• Task:
Only the lines from the one containing "You are a computer-use" through the last line of the data below belong in your answer, copied exactly and without pictures.

• Data for this task:
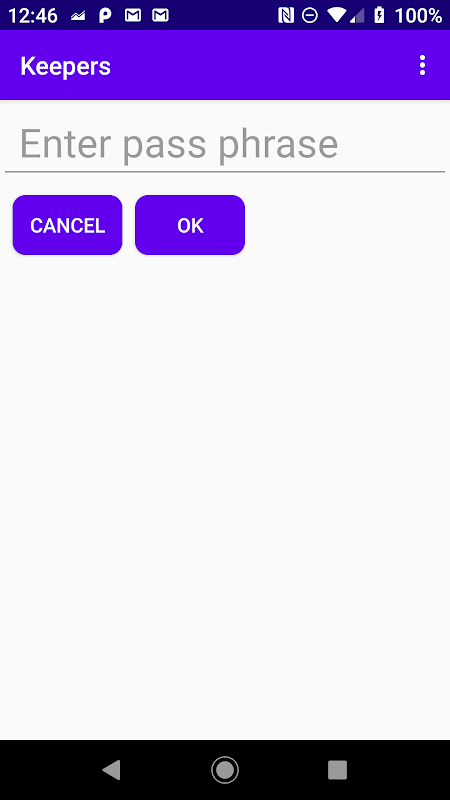This screenshot has width=450, height=800.
Task: Tap the 100% battery percentage text
Action: click(418, 16)
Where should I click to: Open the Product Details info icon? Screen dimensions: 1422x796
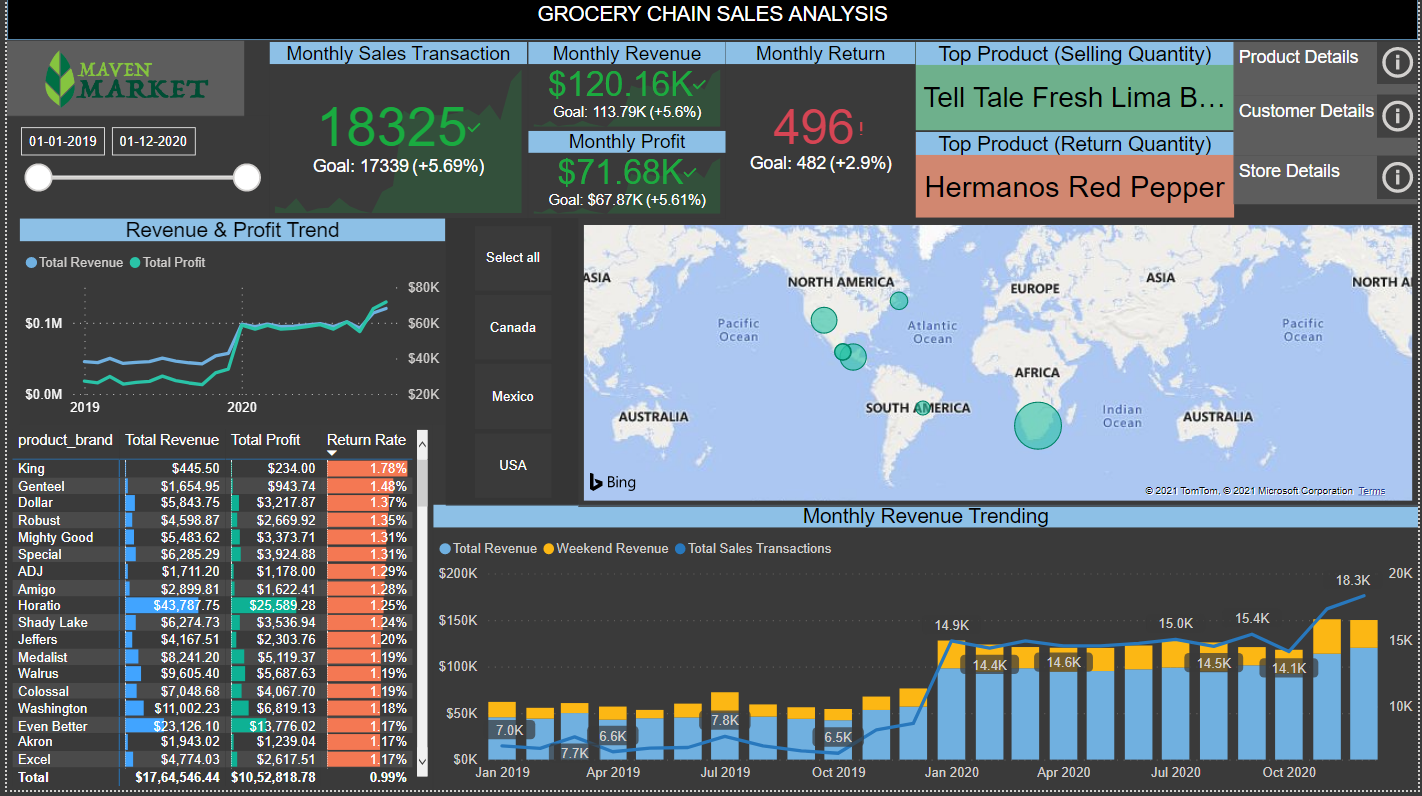click(x=1397, y=62)
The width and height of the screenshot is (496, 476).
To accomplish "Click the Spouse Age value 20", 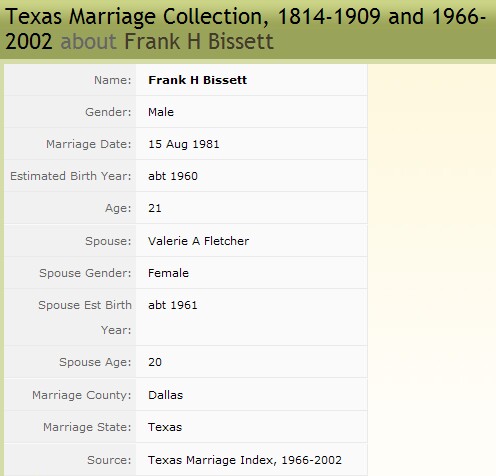I will point(155,362).
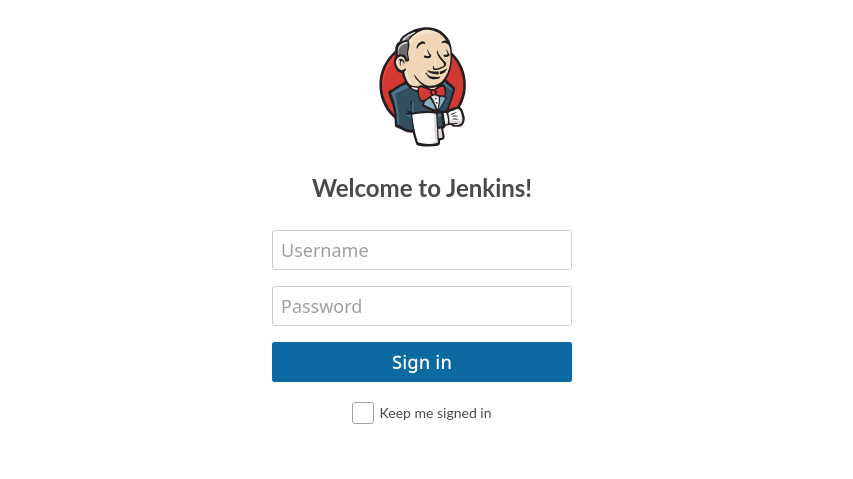Image resolution: width=853 pixels, height=479 pixels.
Task: Focus the Username input field
Action: (x=422, y=250)
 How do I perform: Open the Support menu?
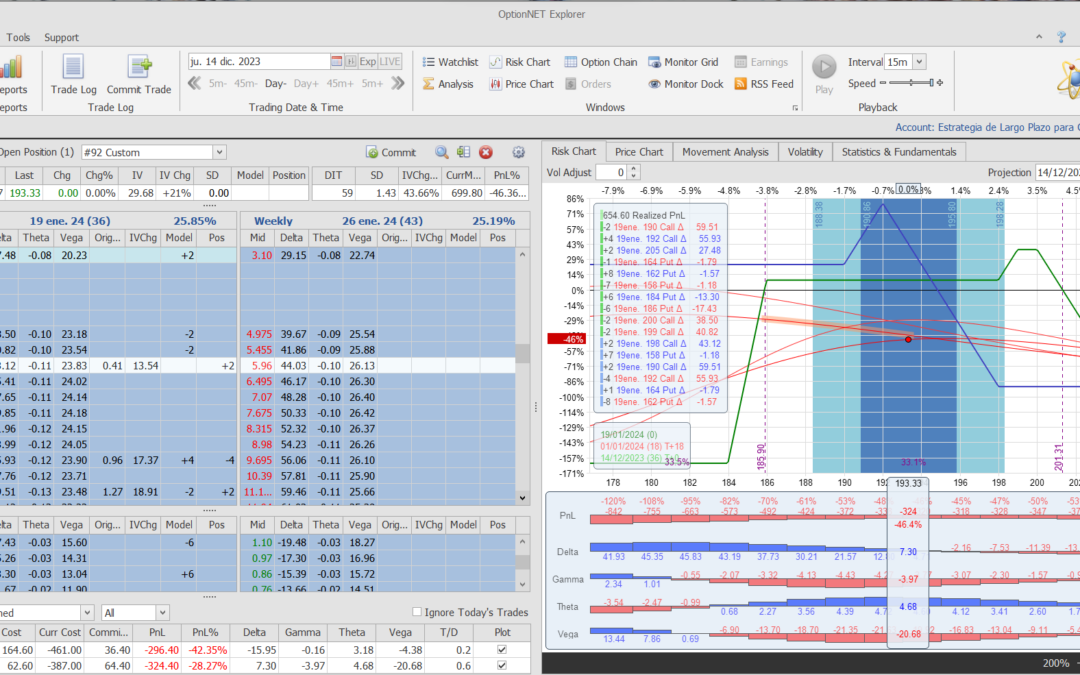61,37
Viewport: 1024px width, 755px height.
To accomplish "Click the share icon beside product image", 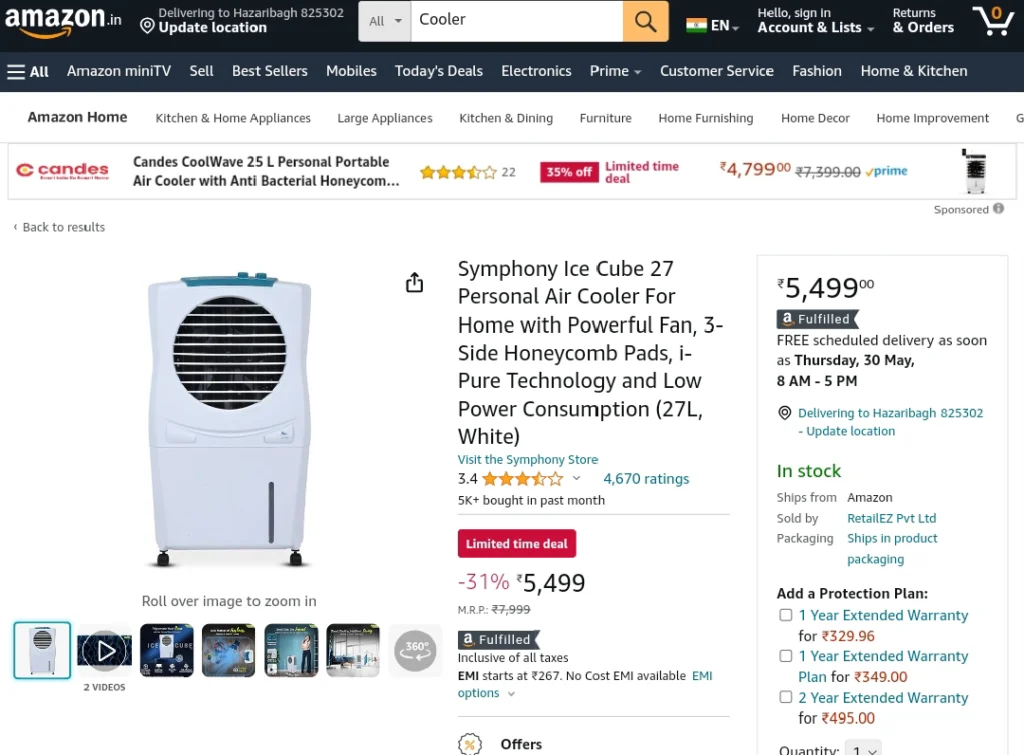I will click(414, 282).
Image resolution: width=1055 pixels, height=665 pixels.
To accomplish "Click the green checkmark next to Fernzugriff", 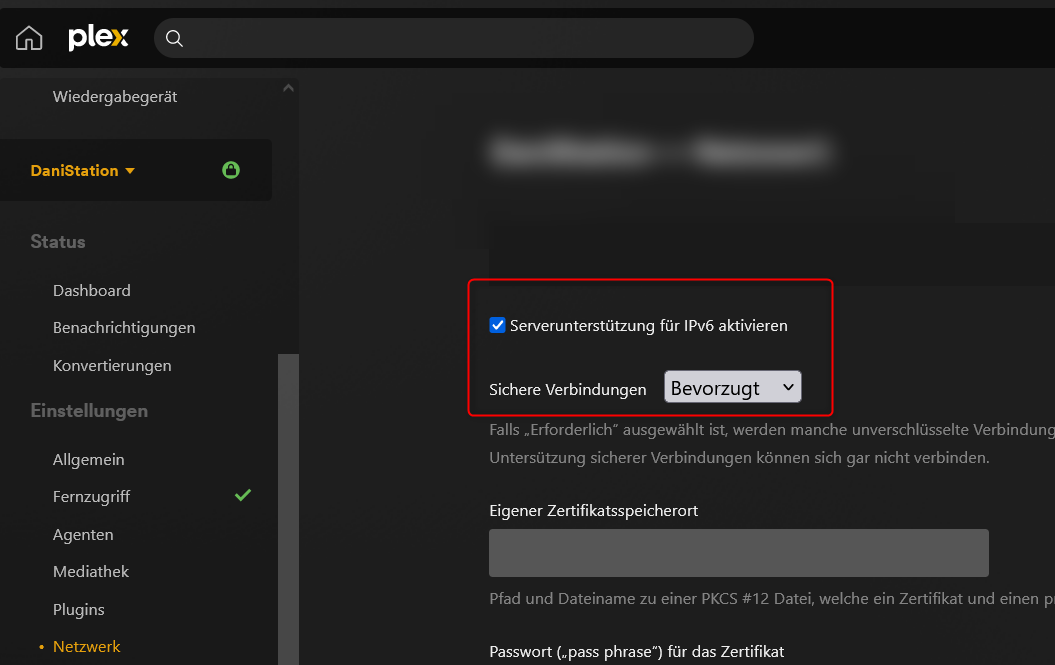I will 242,495.
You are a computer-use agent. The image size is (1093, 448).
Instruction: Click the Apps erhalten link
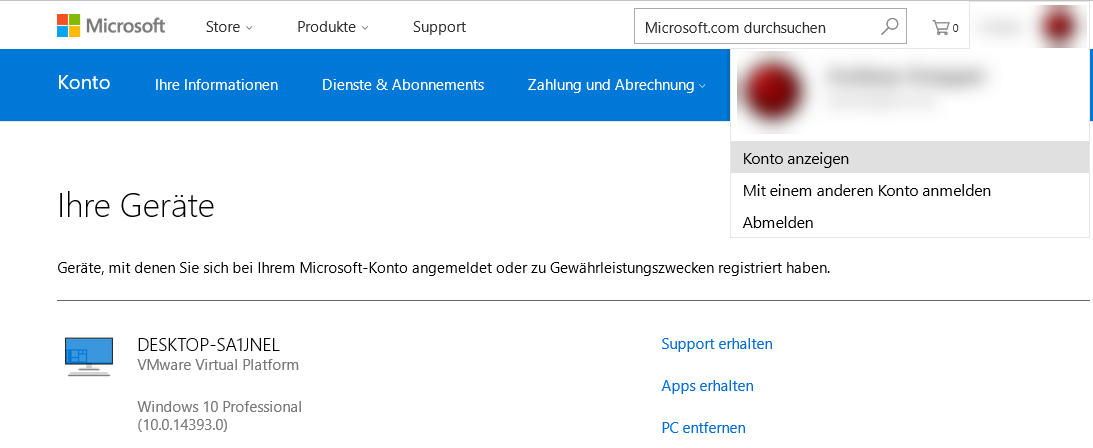pos(707,386)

• Written answer:
You are a computer-use agent. The image size is (1093, 448).
Instruction: Click the Apps erhalten link
pos(707,386)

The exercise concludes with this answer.